神經生物學研究指出:與疲勞有關的結構包括喚醒系統、睡眠控制系統,以及在獎賞通路中起重要作用的區域。在人腦功能成像的研究中,目前關于疲勞腦區還沒有得到一致的結論,但是公認的在疲 勞調節方面起重要作用的腦區有紋狀體及皮質區域。中樞神經系統有很多回路,其中運動回路和復雜回路連接了基底神經節和大腦皮質,使基底神經節的輸出最終映射到前額葉皮質。在神經細胞水平上,目前從有關動物實驗模型得知:當疲勞感增加時,會導致大腦小神經膠質細胞激活或細胞因子和趨化因子的增加[25]。
此外,從神經遞質方面考慮,與基底神經節有關的神經遞質有多巴胺,其神經通路發自黑質,到達殼核和尾核。多巴胺是獎賞通路的最終遞質,同時也是第一個被驗證在中樞性疲勞中起作用的神經遞質[26]。研究表明,腦疲勞后大腦內多巴胺含量下降[27]。所以,基底神經節及多巴胺可能是揭示腦疲勞和體腦疲勞相互影響的神經生理學機制之關鍵所在。毋容置疑,闡明基底神經節作用功能和多巴胺釋放機理對解讀體腦疲勞交互影響的神經機制有重要意義。
5 難點與展望
近幾年體腦疲勞交互影響及神經機制研究正方興未艾,雖然其重要的科學意義和應用價值已受到密切關注,但是有關基礎理論與實際應用尚存在諸多問題,其難點有:①疲勞誘發實驗方面,因不同任務誘發的疲勞特征多有差異,體疲勞與腦疲勞誘發條件及效果也不盡相同,故實驗中難以按計劃獲得體疲勞與腦疲勞誘發效果,更難同時達到體腦疲勞,故目前還沒有一個有效的體腦疲勞誘發模型。如何設計最佳的疲勞誘發實驗,建立泛化能力強、貼近實際工作的疲勞模型是當務之急。②疲勞評價參數方面,因疲勞會導致人體心理、生理狀態變化,從而引起相應疲勞監測指標參數的變化,加之不同人的疲勞敏感度不盡相同等個體差異因素,使疲勞檢測與建模難度增大。如何優選疲勞敏感度、普適性高的參數以削弱或消除個體差異,提供可靠的體腦疲勞評價指標是另一難點。③疲勞機制研究方面,與疲勞相關的腦區結構、神經通路及神經遞質尚未得到一致確認,體腦疲勞交互影響尚未有統一結論,相關基礎研究還遠未成熟。

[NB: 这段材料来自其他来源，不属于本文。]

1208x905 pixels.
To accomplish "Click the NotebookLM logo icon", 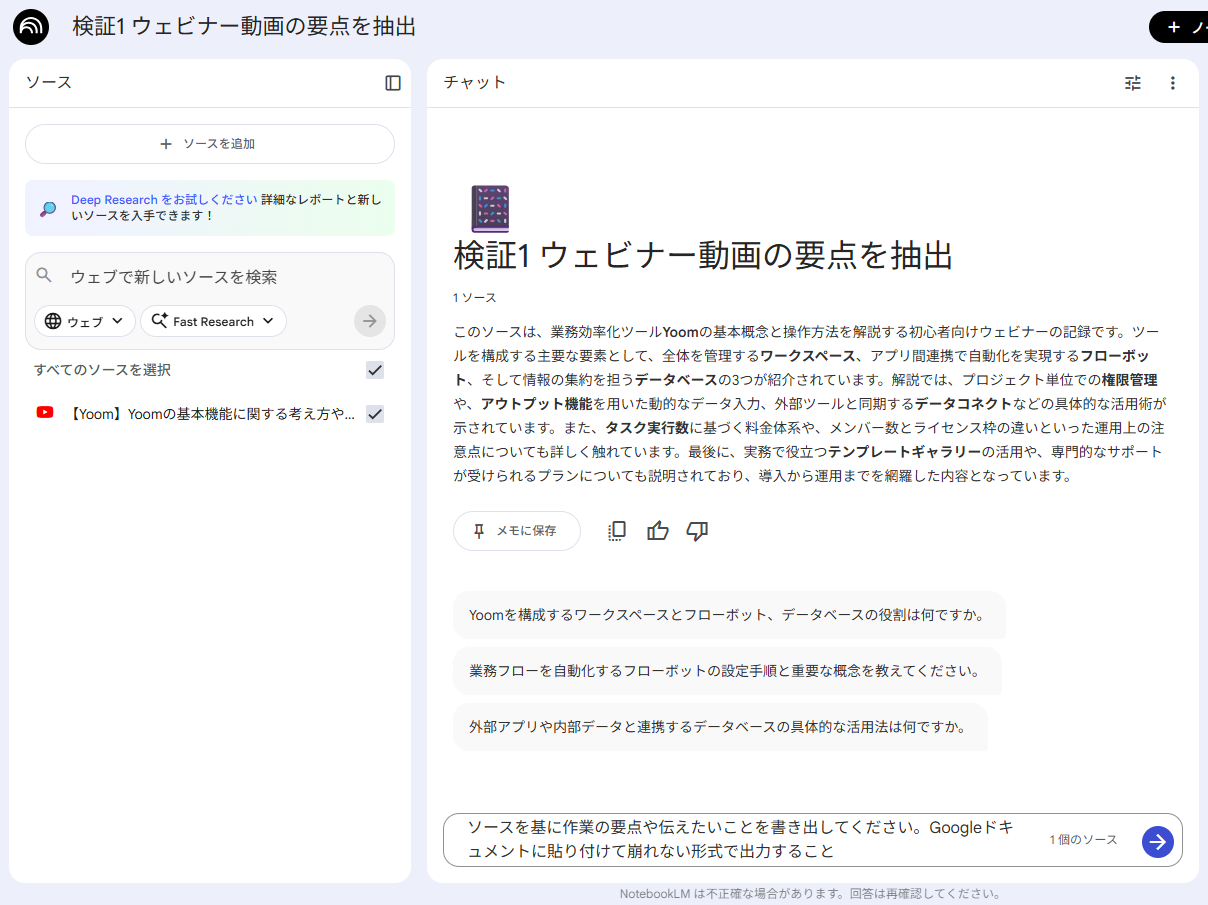I will (31, 27).
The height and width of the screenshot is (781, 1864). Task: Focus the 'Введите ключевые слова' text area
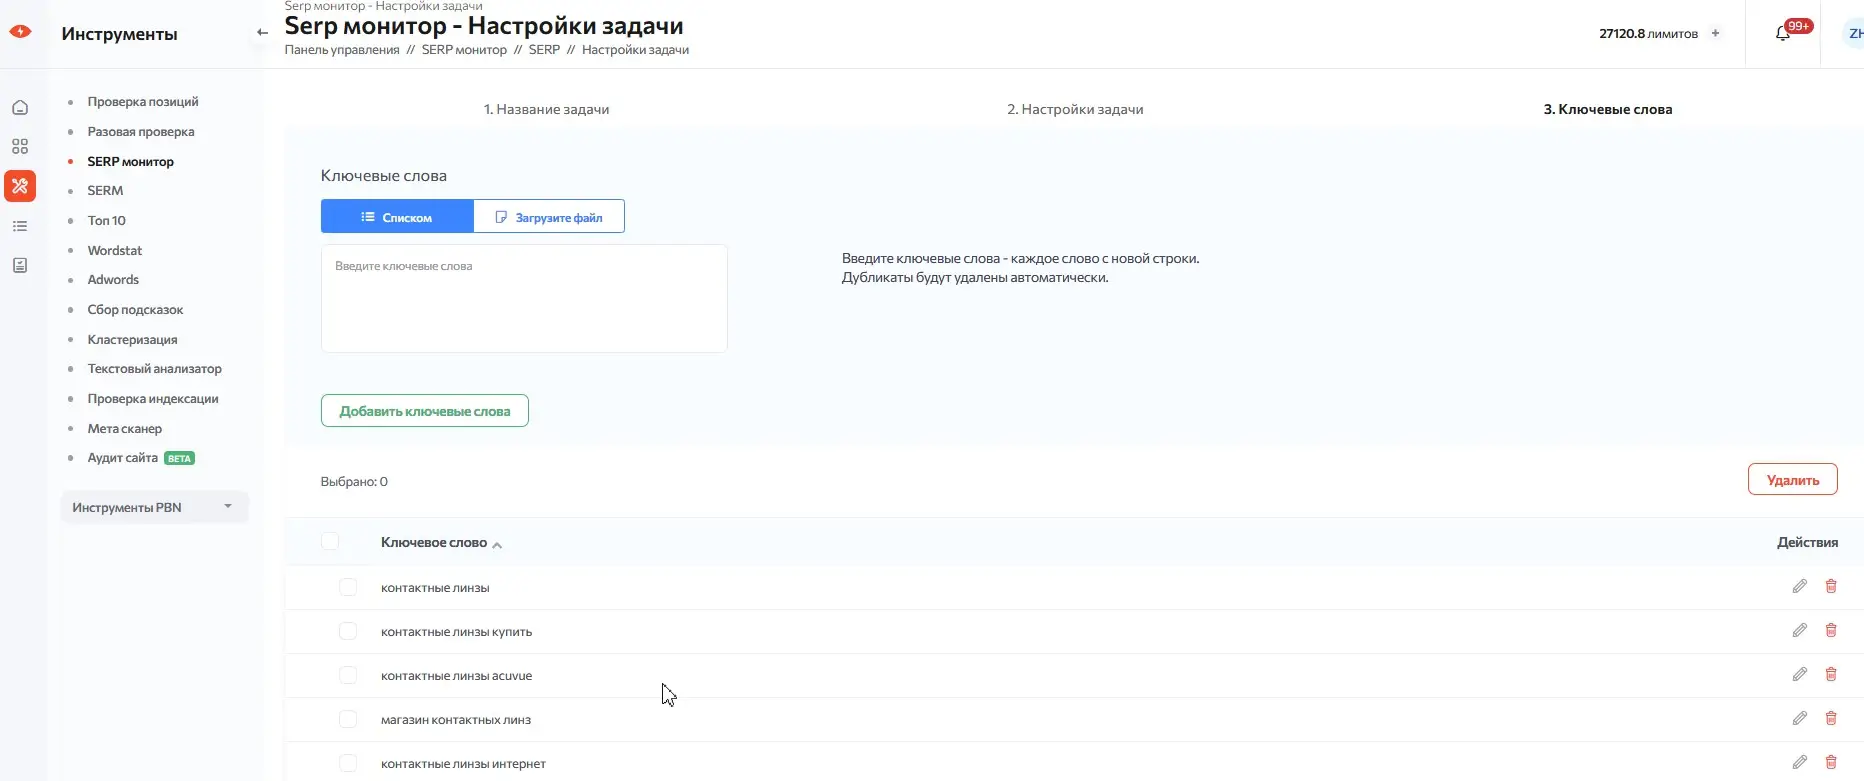[523, 298]
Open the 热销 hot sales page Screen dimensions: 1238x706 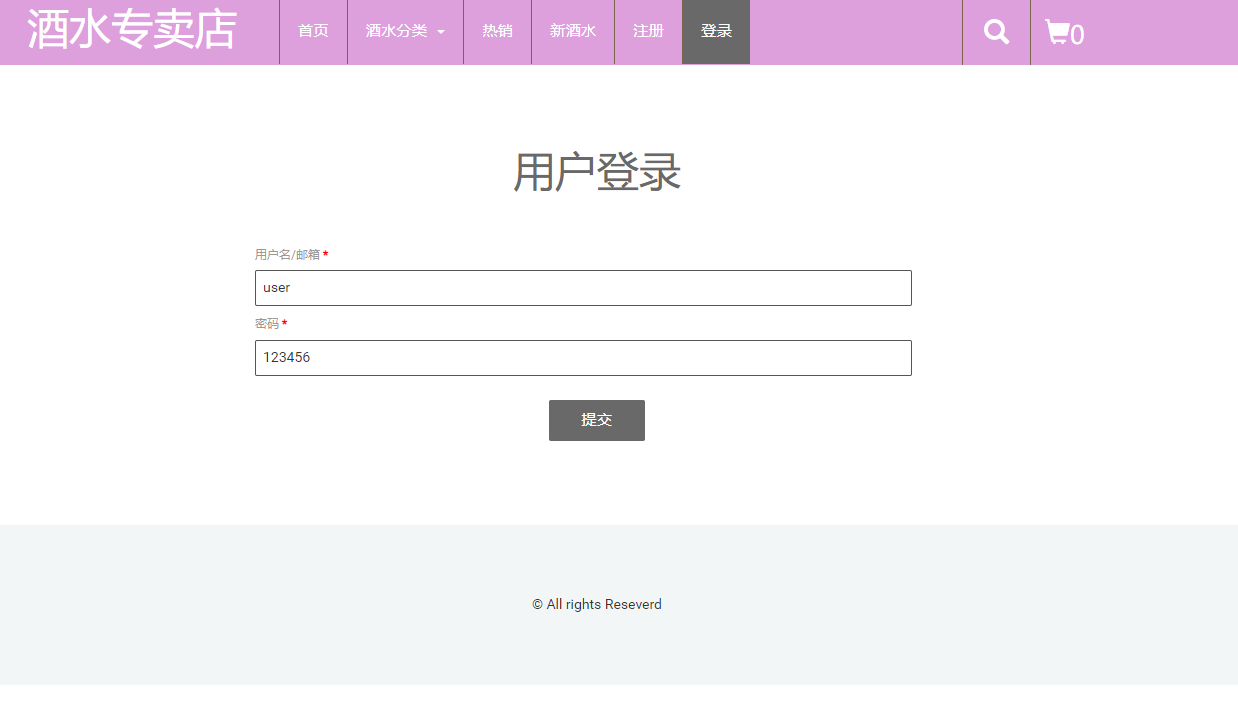[497, 31]
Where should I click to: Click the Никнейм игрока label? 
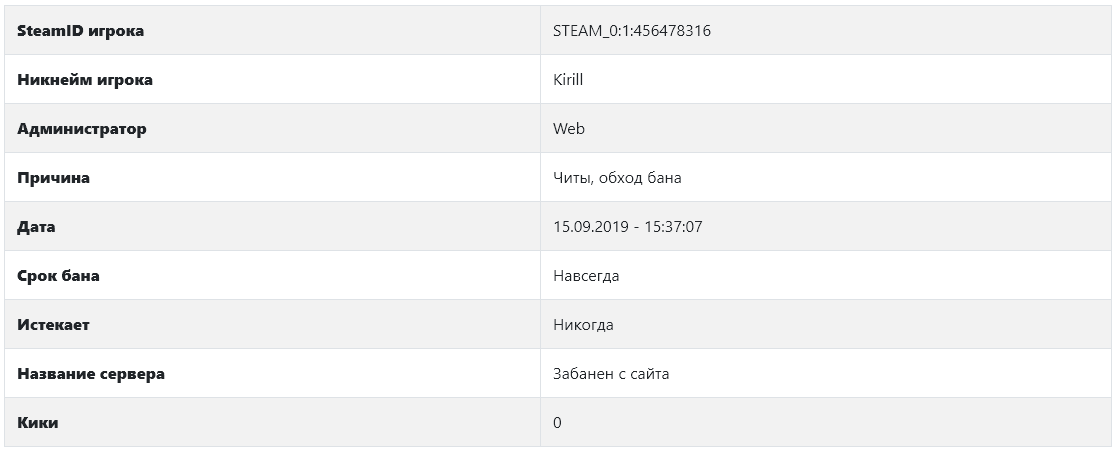85,80
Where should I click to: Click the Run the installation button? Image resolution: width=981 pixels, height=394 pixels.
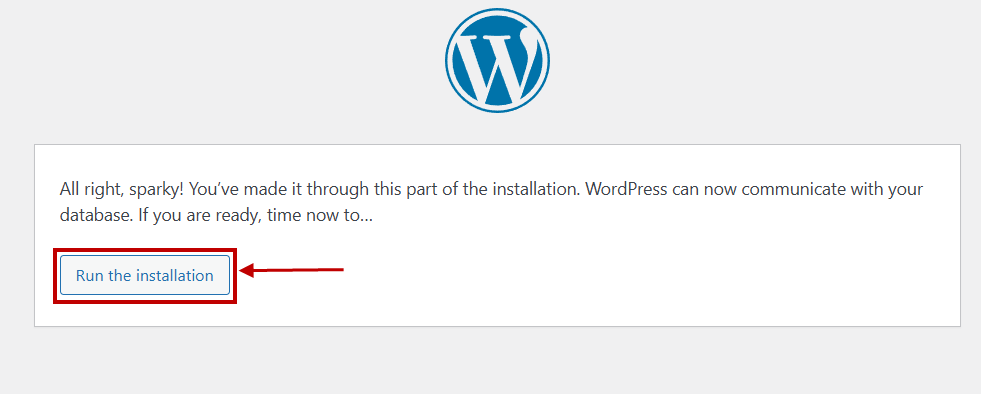[x=145, y=275]
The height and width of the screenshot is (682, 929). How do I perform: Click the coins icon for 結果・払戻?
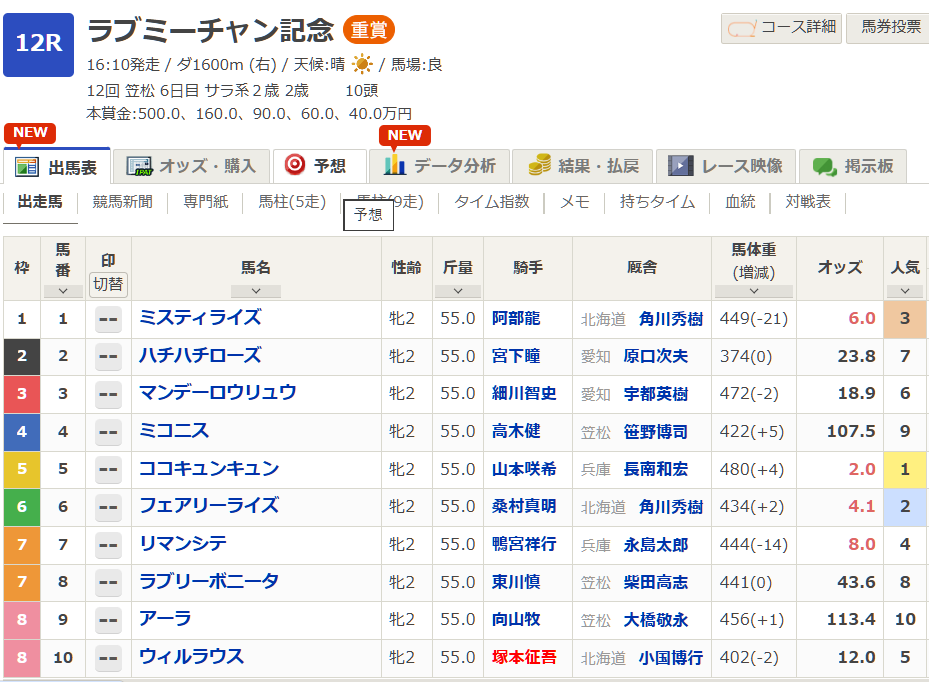(539, 165)
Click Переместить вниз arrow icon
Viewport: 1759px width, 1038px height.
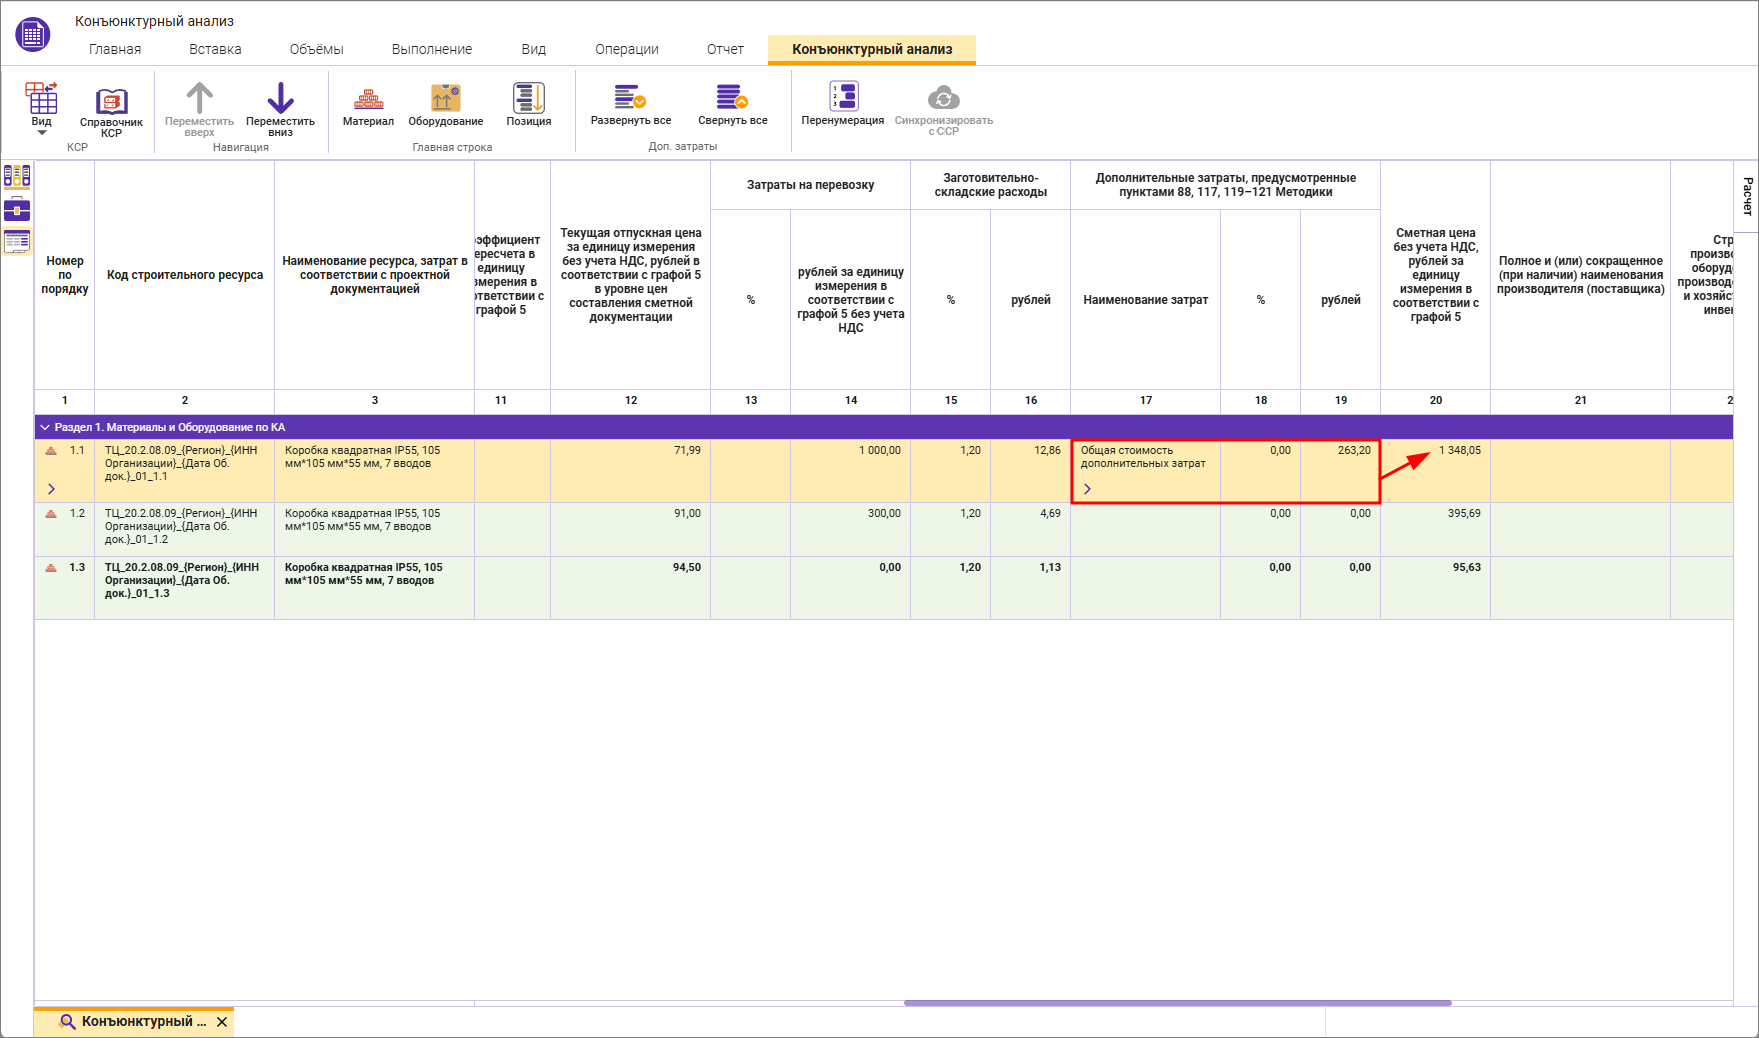pyautogui.click(x=280, y=99)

展望未來、任重而道遠。今后的體腦疲勞相互影響及機制研究擬在疲勞誘發實驗設計、疲勞評價參數優選和疲勞機制建模等幾方面做深入探討和進一步完善,為航空航天、道路交通、臨床手術、人機交互等高負荷工作任務的設計提供科學依據和理論指導,為復雜環境場所下人的疲勞監測、疲勞對抗提供科學方法和技術支撐,并將顯示其積極深遠的應用前景和廣泛深入的社會效益。